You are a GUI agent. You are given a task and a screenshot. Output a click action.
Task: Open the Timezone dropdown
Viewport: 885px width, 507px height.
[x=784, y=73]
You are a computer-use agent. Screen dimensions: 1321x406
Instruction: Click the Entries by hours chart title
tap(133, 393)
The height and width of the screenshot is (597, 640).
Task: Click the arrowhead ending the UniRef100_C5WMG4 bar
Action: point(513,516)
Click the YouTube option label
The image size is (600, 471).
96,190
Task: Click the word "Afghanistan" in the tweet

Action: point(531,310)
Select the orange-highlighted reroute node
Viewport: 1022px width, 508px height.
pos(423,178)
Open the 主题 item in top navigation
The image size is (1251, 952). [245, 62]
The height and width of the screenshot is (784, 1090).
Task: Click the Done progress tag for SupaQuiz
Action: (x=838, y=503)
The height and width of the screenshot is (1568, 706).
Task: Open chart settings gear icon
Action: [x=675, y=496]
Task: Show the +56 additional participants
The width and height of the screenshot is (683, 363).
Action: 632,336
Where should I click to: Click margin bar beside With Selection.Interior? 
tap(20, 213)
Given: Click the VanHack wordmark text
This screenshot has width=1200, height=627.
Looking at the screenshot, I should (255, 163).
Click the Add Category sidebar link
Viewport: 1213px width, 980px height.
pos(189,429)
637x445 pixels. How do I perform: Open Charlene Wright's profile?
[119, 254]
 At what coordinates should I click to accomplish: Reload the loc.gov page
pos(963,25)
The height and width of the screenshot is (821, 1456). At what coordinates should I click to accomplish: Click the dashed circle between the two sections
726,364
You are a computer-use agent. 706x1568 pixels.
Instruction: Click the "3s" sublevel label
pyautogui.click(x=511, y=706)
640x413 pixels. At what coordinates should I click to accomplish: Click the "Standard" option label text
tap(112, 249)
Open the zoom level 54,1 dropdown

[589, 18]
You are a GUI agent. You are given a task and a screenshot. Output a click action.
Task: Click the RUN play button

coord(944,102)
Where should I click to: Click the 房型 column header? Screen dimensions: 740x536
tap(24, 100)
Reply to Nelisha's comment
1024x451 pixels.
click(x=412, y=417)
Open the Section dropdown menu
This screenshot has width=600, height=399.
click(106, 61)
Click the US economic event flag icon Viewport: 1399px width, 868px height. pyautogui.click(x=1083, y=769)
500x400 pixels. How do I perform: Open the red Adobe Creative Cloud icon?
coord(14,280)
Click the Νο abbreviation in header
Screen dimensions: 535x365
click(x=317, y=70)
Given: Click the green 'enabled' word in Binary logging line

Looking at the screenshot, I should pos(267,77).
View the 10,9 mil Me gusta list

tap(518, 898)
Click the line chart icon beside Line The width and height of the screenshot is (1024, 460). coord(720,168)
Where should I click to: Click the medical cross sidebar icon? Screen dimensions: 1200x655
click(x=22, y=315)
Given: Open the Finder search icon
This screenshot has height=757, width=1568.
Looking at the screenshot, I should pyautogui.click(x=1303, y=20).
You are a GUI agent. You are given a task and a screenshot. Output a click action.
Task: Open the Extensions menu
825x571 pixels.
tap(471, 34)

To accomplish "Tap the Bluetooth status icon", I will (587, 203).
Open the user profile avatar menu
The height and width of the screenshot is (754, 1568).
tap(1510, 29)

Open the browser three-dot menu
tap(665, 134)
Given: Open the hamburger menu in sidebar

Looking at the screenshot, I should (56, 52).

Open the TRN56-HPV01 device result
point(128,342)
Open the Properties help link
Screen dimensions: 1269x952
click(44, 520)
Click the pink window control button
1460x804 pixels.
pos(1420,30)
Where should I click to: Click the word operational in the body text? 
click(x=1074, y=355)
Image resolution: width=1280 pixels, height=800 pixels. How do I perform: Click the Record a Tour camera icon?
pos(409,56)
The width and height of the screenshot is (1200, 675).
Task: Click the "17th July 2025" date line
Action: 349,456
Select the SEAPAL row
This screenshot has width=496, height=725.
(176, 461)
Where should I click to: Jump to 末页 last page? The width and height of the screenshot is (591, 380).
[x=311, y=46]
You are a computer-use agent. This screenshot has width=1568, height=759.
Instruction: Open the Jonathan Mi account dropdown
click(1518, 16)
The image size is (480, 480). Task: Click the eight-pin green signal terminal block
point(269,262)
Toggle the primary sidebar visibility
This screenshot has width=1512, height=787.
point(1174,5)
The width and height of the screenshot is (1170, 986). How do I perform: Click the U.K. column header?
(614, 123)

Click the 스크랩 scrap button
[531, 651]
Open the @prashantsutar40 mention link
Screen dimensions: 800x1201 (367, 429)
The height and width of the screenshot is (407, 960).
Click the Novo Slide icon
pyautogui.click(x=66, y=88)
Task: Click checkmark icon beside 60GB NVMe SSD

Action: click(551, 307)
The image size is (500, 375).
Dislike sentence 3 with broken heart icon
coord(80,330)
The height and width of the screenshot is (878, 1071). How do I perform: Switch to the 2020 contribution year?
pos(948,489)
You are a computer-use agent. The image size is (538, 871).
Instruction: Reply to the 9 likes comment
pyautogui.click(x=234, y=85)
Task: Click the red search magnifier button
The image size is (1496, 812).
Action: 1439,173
##########
→ **EXERCISE OBJECTIVE**
Your task is to reproduce all the records above exactly as they appear.

→ **EXERCISE RESULT**
You are a GUI agent. You are given a task and a screenshot. Output a click action.
Task: Open the Timezone dropdown
Viewport: 885px width, 507px height.
[x=784, y=73]
You are a computer-use agent. Screen dimensions: 1321x406
Instruction: Click the Entries by hours chart title
tap(133, 393)
The height and width of the screenshot is (597, 640).
Task: Click the arrowhead ending the UniRef100_C5WMG4 bar
Action: point(513,516)
Click the YouTube option label
The image size is (600, 471).
96,190
Task: Click the word "Afghanistan" in the tweet

Action: point(531,310)
Select the orange-highlighted reroute node
Viewport: 1022px width, 508px height.
pos(423,178)
Open the 主题 item in top navigation
The image size is (1251, 952). [245, 62]
The height and width of the screenshot is (784, 1090).
Task: Click the Done progress tag for SupaQuiz
Action: (x=838, y=503)
The height and width of the screenshot is (1568, 706).
Task: Open chart settings gear icon
Action: [x=675, y=496]
Task: Show the +56 additional participants
The width and height of the screenshot is (683, 363).
Action: 632,336
Where should I click to: Click margin bar beside With Selection.Interior? 
tap(20, 213)
Given: Click the VanHack wordmark text
This screenshot has width=1200, height=627.
Looking at the screenshot, I should (255, 163).
Click the Add Category sidebar link
Viewport: 1213px width, 980px height.
pos(189,429)
637x445 pixels. How do I perform: Open Charlene Wright's profile?
[119, 254]
 At what coordinates should I click to accomplish: Reload the loc.gov page
pos(963,25)
The height and width of the screenshot is (821, 1456). At what coordinates should I click to accomplish: Click the dashed circle between the two sections
726,364
You are a computer-use agent. 706x1568 pixels.
Instruction: Click the "3s" sublevel label
pyautogui.click(x=511, y=706)
640x413 pixels. At what coordinates should I click to accomplish: Click the "Standard" option label text
tap(112, 249)
Open the zoom level 54,1 dropdown

[589, 18]
You are a GUI agent. You are given a task and a screenshot. Output a click action.
Task: Click the RUN play button

coord(944,102)
Where should I click to: Click the 房型 column header? Screen dimensions: 740x536
tap(24, 100)
Reply to Nelisha's comment
1024x451 pixels.
click(x=412, y=417)
Open the Section dropdown menu
This screenshot has width=600, height=399.
click(106, 61)
Click the US economic event flag icon Viewport: 1399px width, 868px height. pyautogui.click(x=1083, y=769)
500x400 pixels. How do I perform: Open the red Adobe Creative Cloud icon?
coord(14,280)
Click the Νο abbreviation in header
Screen dimensions: 535x365
click(x=317, y=70)
Given: Click the green 'enabled' word in Binary logging line

Looking at the screenshot, I should pos(267,77).
View the 10,9 mil Me gusta list

tap(518, 898)
Click the line chart icon beside Line The width and height of the screenshot is (1024, 460). coord(720,168)
Where should I click to: Click the medical cross sidebar icon? Screen dimensions: 1200x655
click(x=22, y=315)
Given: Open the Finder search icon
This screenshot has height=757, width=1568.
Looking at the screenshot, I should pyautogui.click(x=1303, y=20).
You are a GUI agent. You are given a task and a screenshot. Output a click action.
Task: Open the Extensions menu
825x571 pixels.
tap(471, 34)

To accomplish "Tap the Bluetooth status icon", I will (587, 203).
Open the user profile avatar menu
The height and width of the screenshot is (754, 1568).
tap(1510, 29)

Open the browser three-dot menu
tap(665, 134)
Given: Open the hamburger menu in sidebar

Looking at the screenshot, I should (56, 52).

Open the TRN56-HPV01 device result
point(128,342)
Open the Properties help link
Screen dimensions: 1269x952
click(44, 520)
Click the pink window control button
1460x804 pixels.
pos(1420,30)
Where should I click to: Click the word operational in the body text? 
click(x=1074, y=355)
Image resolution: width=1280 pixels, height=800 pixels. How do I perform: Click the Record a Tour camera icon?
pos(409,56)
The width and height of the screenshot is (1200, 675).
Task: Click the "17th July 2025" date line
Action: 349,456
Select the SEAPAL row
This screenshot has width=496, height=725.
(176, 461)
Where should I click to: Jump to 末页 last page? The width and height of the screenshot is (591, 380).
[x=311, y=46]
You are a computer-use agent. This screenshot has width=1568, height=759.
Instruction: Open the Jonathan Mi account dropdown
click(1518, 16)
The image size is (480, 480). Task: Click the eight-pin green signal terminal block
point(269,262)
Toggle the primary sidebar visibility
This screenshot has width=1512, height=787.
point(1174,5)
The width and height of the screenshot is (1170, 986). How do I perform: Click the U.K. column header?
(614, 123)

Click the 스크랩 scrap button
[531, 651]
Open the @prashantsutar40 mention link
Screen dimensions: 800x1201 (367, 429)
The height and width of the screenshot is (407, 960).
Click the Novo Slide icon
pyautogui.click(x=66, y=88)
Task: Click checkmark icon beside 60GB NVMe SSD

Action: click(551, 307)
The image size is (500, 375).
Dislike sentence 3 with broken heart icon
coord(80,330)
The height and width of the screenshot is (878, 1071). How do I perform: Switch to the 2020 contribution year?
pos(948,489)
You are a computer-use agent. The image size is (538, 871).
Instruction: Reply to the 9 likes comment
pyautogui.click(x=234, y=85)
Task: Click the red search magnifier button
The image size is (1496, 812).
Action: 1439,173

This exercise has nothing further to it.